Friday, July 21, 2006

Shut Up and Play Yer Guitar

This is the text from a recent lecture/slideshow I gave to a conference of furniture makers, designers, collectors and academics, called the Furniture Society. For the last several years, our community has been extremely caught up in a debate over the definitions of Art, Craft and Design. I meant to sit down and write an academic treatise - but it turns out that's not really me, so what came out was as much a spoken word performance as anything else...
Sorry I can't share the slideshow portion - I don't know how to do that kind of thing yet, and haven't decided to share my work with y'all yet, anyway. Let it suffice to say that beyond talking about my own work, I showed several examples of what could easily be considered "Studio Furniture" from the late 19th Century. The common accepted theory is that Studio Furniture began in this country in the late 1930's/early 1940's with the work of Wharton Esherick. I ain't buying it, and here's what I told 'em:



So, they gave me this stage, and told me I could talk about anything I want, and resisting the incredibly attractive urge to just get up here and talk about myself, I thought it’d be much more fun and entertaining to get up here and attack a lot of ideas and words and jealousies and bitterness and all of us and maybe even a little of society in general. And, I thought the best way to start doing that would be to get up here and talk about myself.

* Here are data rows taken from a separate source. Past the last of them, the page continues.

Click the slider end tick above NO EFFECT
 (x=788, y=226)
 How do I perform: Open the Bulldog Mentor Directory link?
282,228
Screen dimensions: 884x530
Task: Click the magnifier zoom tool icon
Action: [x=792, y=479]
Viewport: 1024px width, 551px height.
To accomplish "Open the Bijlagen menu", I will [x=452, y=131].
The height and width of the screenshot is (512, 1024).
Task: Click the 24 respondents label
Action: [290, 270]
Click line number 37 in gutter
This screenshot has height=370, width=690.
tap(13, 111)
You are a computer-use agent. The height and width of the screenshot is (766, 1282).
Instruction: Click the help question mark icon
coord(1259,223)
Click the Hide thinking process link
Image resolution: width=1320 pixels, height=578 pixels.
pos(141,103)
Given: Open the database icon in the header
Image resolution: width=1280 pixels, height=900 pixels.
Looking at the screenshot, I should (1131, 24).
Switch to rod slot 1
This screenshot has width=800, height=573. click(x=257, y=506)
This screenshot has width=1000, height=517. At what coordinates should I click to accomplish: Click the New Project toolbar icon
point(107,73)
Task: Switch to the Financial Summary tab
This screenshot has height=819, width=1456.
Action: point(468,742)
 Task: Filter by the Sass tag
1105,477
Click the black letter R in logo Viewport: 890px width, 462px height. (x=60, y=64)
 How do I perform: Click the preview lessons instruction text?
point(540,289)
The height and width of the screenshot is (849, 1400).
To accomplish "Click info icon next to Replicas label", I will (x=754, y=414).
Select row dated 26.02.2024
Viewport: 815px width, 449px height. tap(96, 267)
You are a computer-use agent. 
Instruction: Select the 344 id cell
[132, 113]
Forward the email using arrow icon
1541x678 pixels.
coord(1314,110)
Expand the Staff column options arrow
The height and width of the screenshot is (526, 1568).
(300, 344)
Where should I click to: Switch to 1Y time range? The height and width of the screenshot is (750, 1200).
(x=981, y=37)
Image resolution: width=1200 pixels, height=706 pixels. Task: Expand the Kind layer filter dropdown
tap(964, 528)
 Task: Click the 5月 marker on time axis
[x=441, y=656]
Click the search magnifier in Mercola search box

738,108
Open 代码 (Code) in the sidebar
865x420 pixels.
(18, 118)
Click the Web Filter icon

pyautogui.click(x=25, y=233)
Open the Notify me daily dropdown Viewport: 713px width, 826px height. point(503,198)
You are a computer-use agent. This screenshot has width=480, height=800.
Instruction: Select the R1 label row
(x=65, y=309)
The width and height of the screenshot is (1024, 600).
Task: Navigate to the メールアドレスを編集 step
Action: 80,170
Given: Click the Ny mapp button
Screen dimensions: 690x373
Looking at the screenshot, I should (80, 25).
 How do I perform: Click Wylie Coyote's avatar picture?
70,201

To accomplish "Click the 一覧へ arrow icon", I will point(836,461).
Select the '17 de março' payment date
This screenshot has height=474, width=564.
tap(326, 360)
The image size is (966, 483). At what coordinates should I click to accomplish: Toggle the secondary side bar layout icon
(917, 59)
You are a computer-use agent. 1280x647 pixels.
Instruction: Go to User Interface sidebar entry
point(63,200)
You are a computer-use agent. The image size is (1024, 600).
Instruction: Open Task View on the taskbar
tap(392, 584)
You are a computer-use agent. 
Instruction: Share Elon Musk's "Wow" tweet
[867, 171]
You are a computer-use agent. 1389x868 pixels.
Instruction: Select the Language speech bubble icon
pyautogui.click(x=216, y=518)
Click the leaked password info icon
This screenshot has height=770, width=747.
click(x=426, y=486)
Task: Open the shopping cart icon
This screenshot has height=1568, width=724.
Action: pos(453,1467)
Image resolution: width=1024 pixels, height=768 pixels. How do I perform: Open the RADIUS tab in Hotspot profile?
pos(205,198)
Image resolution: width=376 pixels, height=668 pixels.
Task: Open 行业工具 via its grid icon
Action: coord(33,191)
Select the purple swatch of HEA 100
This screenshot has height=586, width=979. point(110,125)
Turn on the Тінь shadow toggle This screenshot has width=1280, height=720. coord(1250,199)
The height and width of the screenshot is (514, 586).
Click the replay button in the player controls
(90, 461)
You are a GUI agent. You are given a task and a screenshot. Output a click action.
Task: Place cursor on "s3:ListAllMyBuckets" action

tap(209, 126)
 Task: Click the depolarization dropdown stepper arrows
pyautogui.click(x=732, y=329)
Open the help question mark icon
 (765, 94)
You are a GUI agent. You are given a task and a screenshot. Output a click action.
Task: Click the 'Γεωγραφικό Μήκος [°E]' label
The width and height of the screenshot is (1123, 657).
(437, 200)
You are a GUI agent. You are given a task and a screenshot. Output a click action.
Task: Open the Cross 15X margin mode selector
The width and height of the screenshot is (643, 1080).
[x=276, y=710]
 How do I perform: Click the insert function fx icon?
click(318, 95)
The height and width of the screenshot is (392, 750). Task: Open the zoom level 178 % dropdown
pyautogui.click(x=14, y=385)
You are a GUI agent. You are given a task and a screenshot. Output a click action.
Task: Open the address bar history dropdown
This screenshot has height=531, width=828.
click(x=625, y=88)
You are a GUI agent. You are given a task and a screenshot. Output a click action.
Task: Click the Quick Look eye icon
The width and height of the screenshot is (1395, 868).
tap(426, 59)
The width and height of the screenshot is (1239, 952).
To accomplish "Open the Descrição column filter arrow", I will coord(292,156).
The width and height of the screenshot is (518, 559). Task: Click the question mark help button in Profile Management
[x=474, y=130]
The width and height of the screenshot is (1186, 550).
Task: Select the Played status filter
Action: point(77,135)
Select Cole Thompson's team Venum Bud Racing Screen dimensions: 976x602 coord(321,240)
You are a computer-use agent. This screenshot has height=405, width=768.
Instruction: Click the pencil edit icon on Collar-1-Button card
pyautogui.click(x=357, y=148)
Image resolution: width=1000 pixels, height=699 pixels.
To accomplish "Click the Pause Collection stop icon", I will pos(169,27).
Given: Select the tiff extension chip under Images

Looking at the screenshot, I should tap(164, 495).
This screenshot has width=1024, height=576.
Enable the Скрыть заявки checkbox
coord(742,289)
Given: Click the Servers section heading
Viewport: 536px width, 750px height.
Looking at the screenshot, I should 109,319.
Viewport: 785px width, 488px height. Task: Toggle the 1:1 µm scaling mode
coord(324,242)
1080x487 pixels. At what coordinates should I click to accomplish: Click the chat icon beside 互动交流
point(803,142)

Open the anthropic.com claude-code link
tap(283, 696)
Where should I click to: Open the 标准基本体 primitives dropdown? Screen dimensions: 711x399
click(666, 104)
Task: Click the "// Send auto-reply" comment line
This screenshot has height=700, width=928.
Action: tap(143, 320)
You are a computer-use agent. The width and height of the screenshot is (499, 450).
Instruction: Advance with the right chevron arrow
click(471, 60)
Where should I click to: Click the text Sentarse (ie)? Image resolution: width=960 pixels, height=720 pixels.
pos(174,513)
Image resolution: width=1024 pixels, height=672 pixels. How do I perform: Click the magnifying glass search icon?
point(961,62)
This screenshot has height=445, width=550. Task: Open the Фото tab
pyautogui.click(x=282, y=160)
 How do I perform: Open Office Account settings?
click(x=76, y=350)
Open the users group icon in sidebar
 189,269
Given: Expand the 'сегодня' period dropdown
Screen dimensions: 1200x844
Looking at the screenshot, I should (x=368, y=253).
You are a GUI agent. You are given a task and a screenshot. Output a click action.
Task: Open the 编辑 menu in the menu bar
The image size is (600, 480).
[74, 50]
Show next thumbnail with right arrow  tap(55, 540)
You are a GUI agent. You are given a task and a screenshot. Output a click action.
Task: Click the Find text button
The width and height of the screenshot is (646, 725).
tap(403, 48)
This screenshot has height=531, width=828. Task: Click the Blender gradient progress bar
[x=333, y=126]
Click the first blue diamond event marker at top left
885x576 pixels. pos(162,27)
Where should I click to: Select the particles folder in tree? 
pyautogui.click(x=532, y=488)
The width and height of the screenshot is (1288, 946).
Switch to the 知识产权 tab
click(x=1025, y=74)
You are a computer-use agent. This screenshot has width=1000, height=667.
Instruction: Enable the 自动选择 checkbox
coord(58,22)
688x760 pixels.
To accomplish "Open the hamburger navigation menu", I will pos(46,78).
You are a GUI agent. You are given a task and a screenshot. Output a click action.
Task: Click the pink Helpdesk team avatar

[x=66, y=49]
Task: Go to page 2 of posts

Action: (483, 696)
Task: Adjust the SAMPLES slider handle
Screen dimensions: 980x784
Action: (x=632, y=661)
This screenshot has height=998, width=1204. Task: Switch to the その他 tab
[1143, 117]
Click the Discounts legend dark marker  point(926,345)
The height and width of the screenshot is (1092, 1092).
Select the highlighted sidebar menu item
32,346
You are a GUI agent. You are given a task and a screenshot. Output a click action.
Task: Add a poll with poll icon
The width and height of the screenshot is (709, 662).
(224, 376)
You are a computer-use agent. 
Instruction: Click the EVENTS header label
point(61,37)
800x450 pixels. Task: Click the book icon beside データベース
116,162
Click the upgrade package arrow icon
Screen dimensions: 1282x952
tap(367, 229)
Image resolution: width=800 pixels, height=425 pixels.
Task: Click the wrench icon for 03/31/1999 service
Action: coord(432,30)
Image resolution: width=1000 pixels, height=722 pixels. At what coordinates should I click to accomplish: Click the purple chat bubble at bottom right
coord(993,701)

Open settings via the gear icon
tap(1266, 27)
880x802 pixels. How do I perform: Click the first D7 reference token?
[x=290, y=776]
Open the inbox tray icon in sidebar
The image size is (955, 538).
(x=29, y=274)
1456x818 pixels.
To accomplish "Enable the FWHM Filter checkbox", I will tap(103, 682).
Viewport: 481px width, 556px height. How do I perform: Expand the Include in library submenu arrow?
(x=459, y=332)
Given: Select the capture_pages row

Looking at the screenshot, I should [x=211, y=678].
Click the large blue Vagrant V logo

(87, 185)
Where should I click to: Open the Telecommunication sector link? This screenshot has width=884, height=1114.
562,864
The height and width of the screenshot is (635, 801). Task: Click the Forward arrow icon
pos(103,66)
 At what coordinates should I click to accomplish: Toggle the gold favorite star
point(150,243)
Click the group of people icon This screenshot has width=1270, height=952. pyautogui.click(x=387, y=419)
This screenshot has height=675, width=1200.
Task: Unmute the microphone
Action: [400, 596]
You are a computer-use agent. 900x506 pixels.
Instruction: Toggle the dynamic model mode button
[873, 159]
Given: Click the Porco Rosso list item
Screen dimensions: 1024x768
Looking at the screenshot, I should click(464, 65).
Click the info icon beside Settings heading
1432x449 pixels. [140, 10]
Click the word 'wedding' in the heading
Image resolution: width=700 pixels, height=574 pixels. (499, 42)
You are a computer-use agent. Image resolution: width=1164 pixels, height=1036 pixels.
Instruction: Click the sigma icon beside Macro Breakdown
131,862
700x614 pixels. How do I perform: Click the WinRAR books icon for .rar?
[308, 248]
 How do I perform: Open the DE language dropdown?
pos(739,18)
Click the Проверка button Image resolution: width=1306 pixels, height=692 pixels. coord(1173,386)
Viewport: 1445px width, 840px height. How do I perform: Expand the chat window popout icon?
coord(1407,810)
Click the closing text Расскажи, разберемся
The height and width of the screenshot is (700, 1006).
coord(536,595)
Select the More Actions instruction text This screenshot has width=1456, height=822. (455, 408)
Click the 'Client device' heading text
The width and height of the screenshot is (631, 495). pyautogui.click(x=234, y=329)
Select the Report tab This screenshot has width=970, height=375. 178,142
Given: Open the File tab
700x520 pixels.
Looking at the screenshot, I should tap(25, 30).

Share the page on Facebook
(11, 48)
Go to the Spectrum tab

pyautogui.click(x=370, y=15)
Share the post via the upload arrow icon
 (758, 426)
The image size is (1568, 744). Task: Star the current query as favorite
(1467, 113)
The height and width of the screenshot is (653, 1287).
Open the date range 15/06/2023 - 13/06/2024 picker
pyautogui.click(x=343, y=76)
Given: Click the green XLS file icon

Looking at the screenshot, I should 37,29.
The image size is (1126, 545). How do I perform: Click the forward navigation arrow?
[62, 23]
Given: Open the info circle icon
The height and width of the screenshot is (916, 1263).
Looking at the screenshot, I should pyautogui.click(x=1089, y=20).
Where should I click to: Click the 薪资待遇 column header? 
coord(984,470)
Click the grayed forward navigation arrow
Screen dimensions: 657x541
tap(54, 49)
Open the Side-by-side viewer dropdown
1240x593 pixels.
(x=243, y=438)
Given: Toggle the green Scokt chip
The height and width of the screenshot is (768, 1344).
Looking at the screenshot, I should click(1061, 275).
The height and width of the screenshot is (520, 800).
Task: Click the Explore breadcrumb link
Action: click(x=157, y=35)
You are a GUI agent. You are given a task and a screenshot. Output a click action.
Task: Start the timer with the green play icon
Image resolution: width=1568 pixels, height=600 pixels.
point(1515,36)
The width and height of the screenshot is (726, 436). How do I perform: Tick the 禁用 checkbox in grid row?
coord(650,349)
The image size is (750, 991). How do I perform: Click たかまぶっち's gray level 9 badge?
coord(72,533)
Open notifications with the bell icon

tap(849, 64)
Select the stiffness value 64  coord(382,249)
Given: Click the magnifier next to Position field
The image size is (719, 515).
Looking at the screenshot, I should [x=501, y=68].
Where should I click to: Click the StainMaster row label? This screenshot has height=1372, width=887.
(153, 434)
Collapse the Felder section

I’m kind of new here – I’ve only been designing my own work for about 5 years now, and I feel like I’ve only really just begun to find my voice and actually say the things that I’d like to say for maybe the last two. Now, I’ve gotten a bit of attention over the last two years, some of it for reasons I like, and some of it for reasons I don’t like, and I thought that was worth talking about, as well.

Dave Hickey, in his keynote address last year, talked about how we don’t get to call ourselves, “artists,” that that’s for others to decide. Now, I agree with that notion, but the practical reality is that a) nobody likes to let others define who they are, and b)at best, we give ourselves names if only to give us something to strive for. At its worst, we use those names to sell ourselves as something we are not, but rest assured, we’ll be talking about that later.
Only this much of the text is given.